Pro Tools is the industry-standard Digital Audio Workstation (DAW) used commercially for audio editing. Pro Tools is used in many of the Sound industries including Music Production, Television, Film Scoring & Music Notation. The software is owned by Avid & was previously called Sound Tools in 1989 when the software first appeared.

Just like all other DAW software, Pro Tools mimics a multi-track tape recorder & mixer console, with additional plugins and features that allow FX & advanced editing to to be performed digitally. Originally, Pro Tools was used just for recording audio; now days it is used for playback, editing, recording, and finding/editing MIDI information.


Technical Information

  • Avid Pro Tools supports 16, 24, 32 and 64-bit rate & any sample rate up to 192kHz.
  • Can bounce & handle WAV, MP3, WMA, AIFF and SDII audio files & Quicktime Video files.
  • Uses iLok for security copy protection.


Understanding Pro Tools File Structure

Pro Tools is different to Logic Pro in terms of how it saves it’s file. See the diagram below.


Each session created in Pro Tools sets up the structure as labeled above. When moving the file to another computer for use, ensure the entire package is moved – If just the Pro Tools Session is moved all data will not appear when reopened. The whole package must be moved together.

Pro Tools Session File: The Session file is the document created when you save a new project (or Save As). This file contains a map of the Audi Tracks, Audio Clips (Regions created when cut), Video Files, Edits and Settings.

This file is only a map & no audio or video is stored within.
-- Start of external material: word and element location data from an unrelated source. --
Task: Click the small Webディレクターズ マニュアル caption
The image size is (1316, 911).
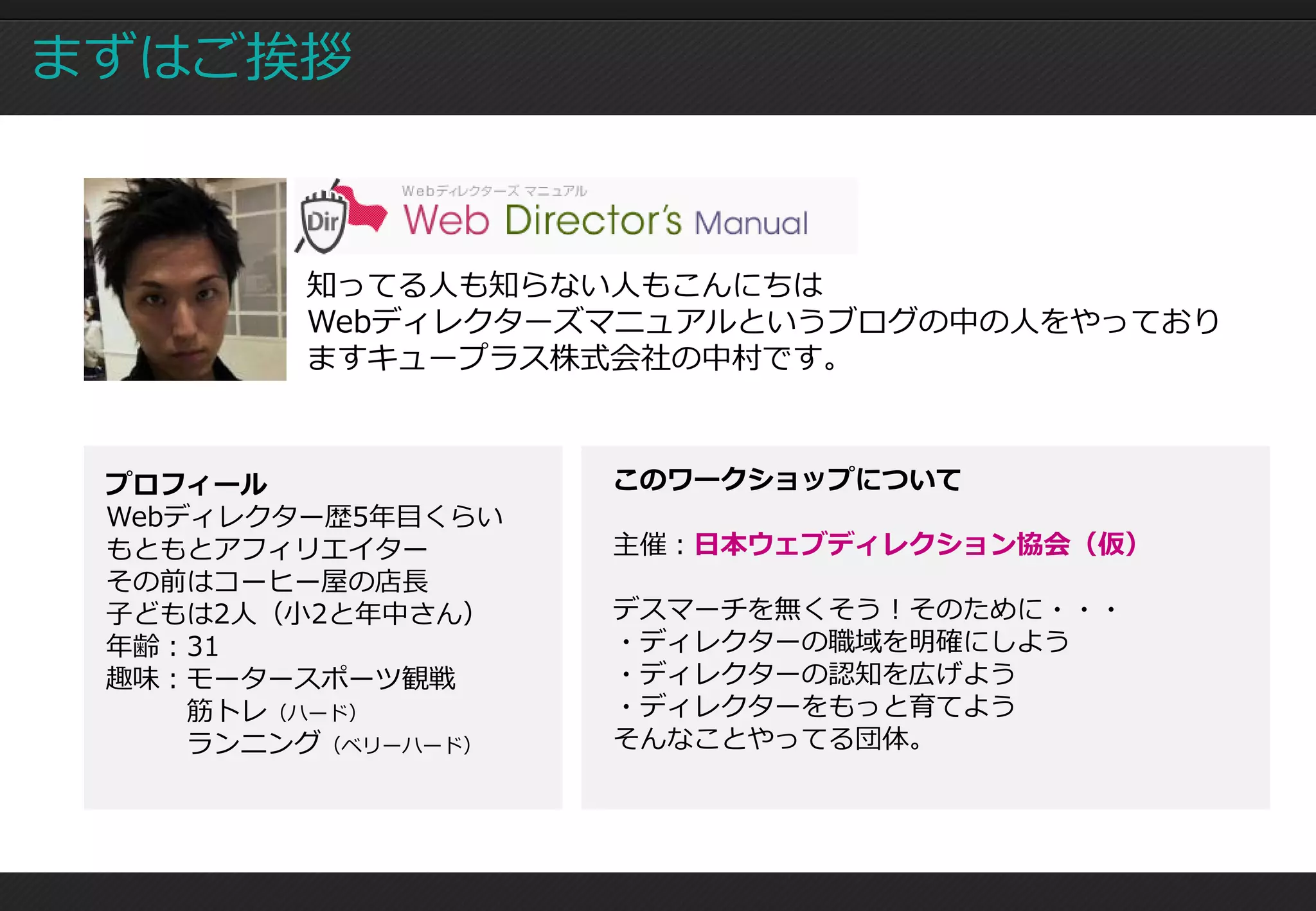Action: (x=494, y=191)
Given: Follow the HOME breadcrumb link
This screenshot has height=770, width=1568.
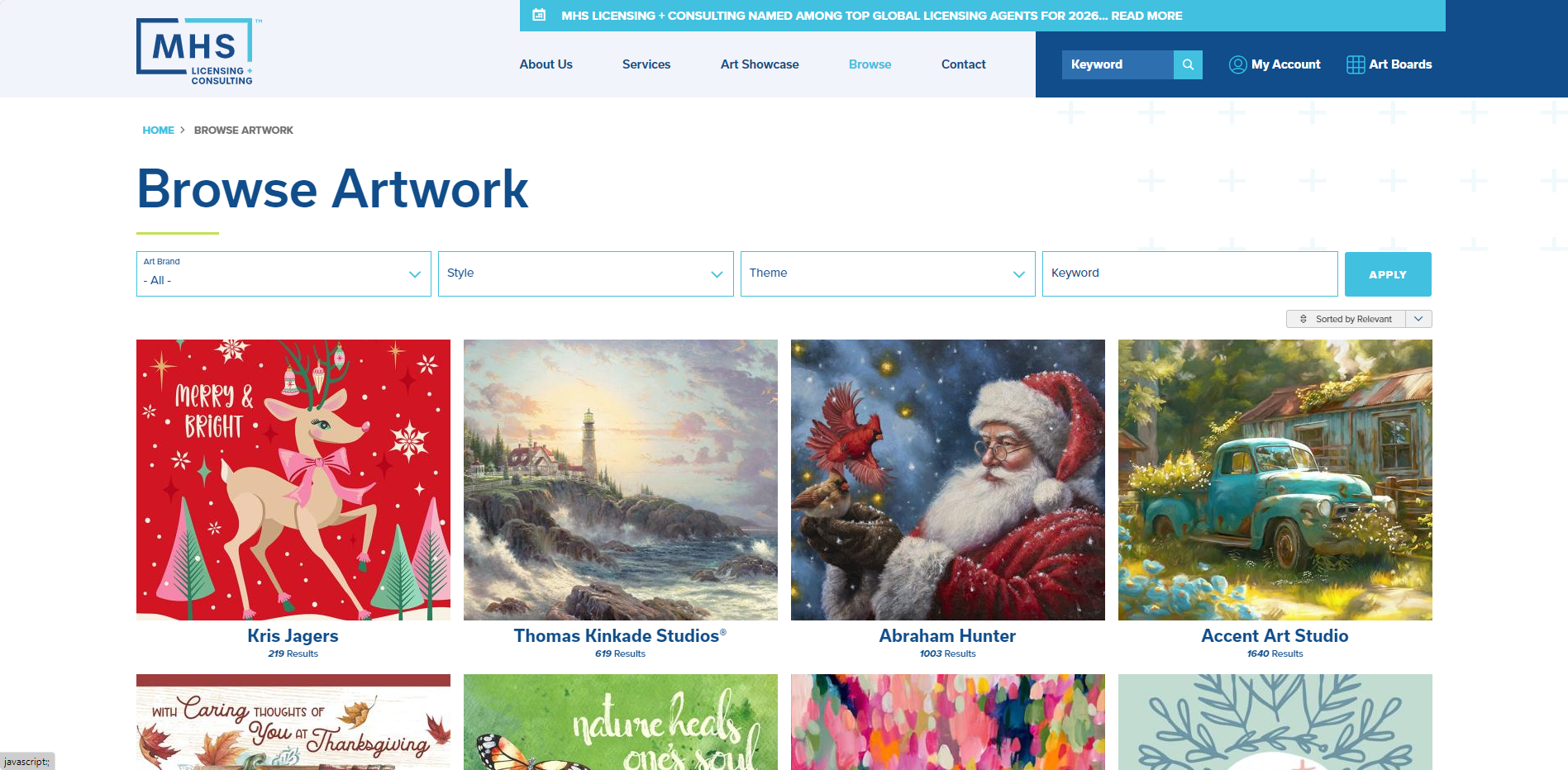Looking at the screenshot, I should 158,131.
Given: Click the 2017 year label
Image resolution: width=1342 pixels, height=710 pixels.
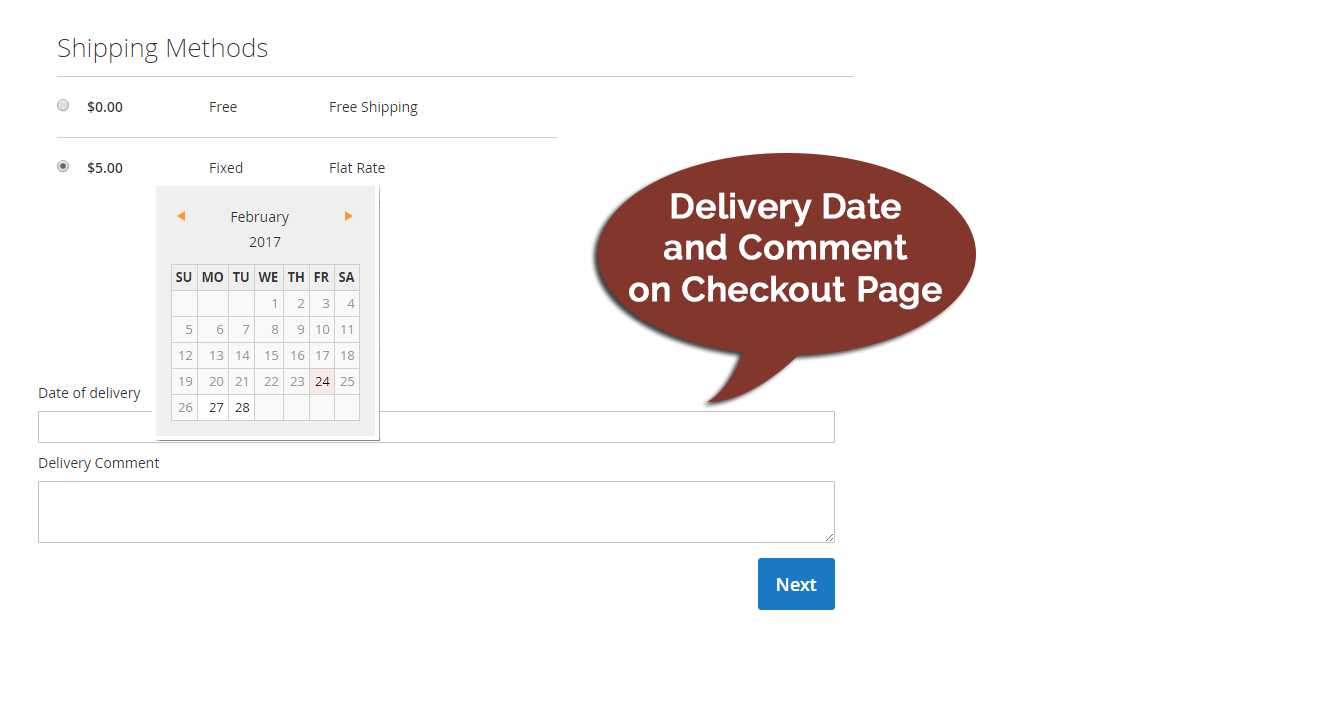Looking at the screenshot, I should click(x=265, y=242).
WaveCache.wfm File: Each Pro Tools session creates the .wfm file. This stores Waveform data for the session (allowing the waves to be drawn). These files can also be created on External Memory drives attached to the system file.

These files CAN be deleted without harming the session data; although ProTools will load slower when re-loading due to it re-calculating the waveforms.
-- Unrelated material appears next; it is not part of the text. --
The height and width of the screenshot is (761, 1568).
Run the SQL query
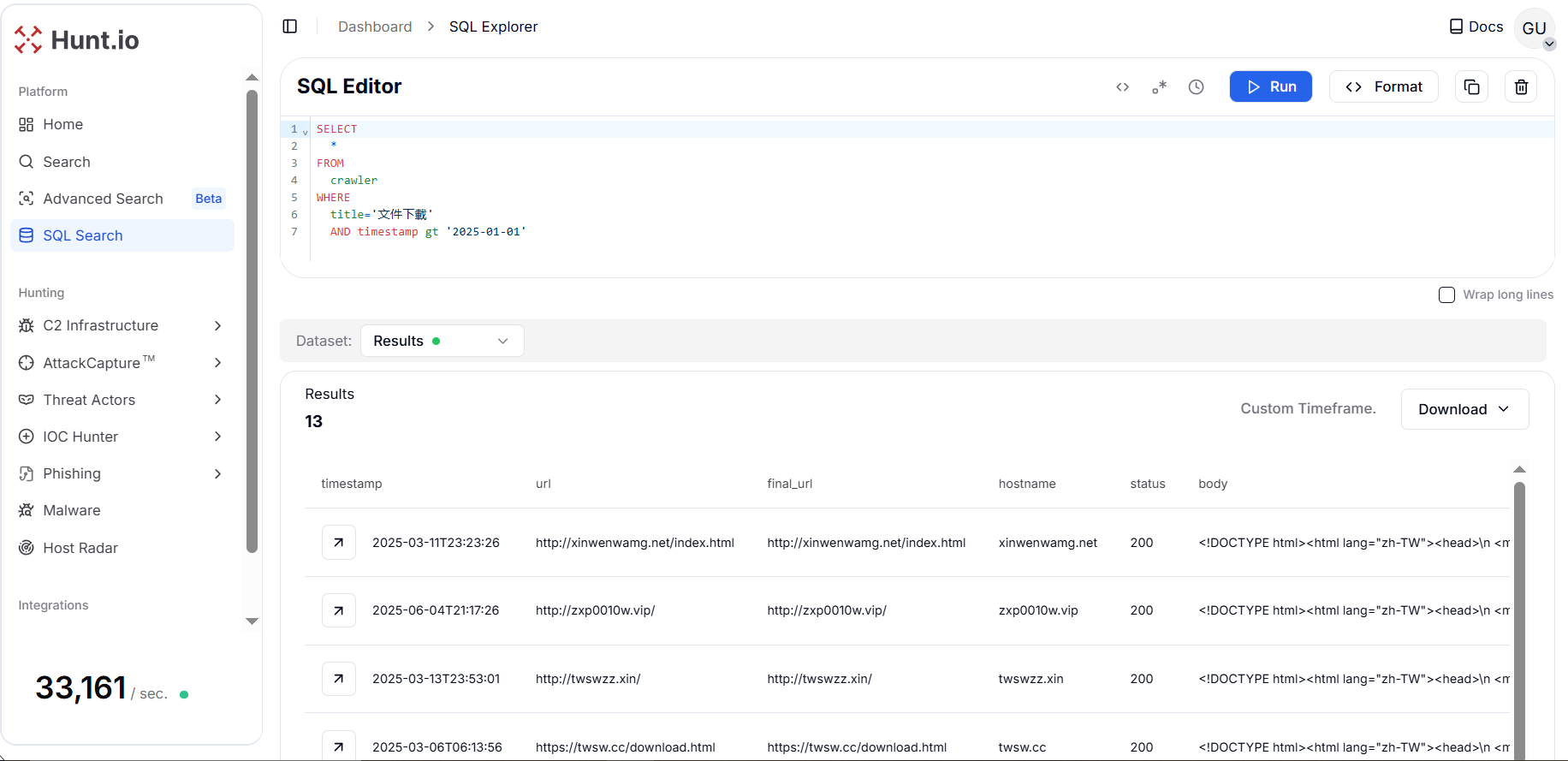(x=1270, y=86)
Audio Files: Each individual recording or ‘take’ is stored as 1 separate file. These live inside the corresponding sessions Audio Files folder. WAV file storage is compatible as it’s compatible with both Windows PC and Apple MAC.

Audio recorded into ProTools is only saved in the Audio Files folder & not saved in the session file itself.

If the Pro Tools Session file is transferred to another location your audio folder must be taken or the information will not show when opened.

Clip Groups: This is used for clips created that are grouped together in Pro Tools, so they can be exported.

If you do not export any files the folder will remain empty and is deleted when the session is closed.

Session File Back-Ups: Pro Tools has an auto save function – which can be handy! When enabled, session file backups will be created automatically and stored in this folder.

All audio recordings are saved to the disc but the position will not be saved in the session file data – unless you manually save (or Save as)

Audio regions will exist but will need to be placed in the session by hand; meaning timing may be inaccurate when you drop the files back into the project!

Video Files: Here is where all the Video files for your project is saved. They’re digitalised through ProTools via A/V Unit or Mojo (ProTools Plugins).

If a movie is imported and is already in QuickTime or Avid Format, the pro tools session will reference that movies location – and not recreate the file in the Video Files Folder.


Moving Pro Tools Sessions

If you’re wishing to move a Pro Tools session (.ptx file) none of the assets in the folder will be moved if you only take the one .ptx file.

As mentioned above the .ptx file only contains a map of the assets saved & the settings configured.

To successfully transfer you must transfer the session folder that contains all folders & files. All audio files used in the project must be in the Audio folder for them to correctly transfer.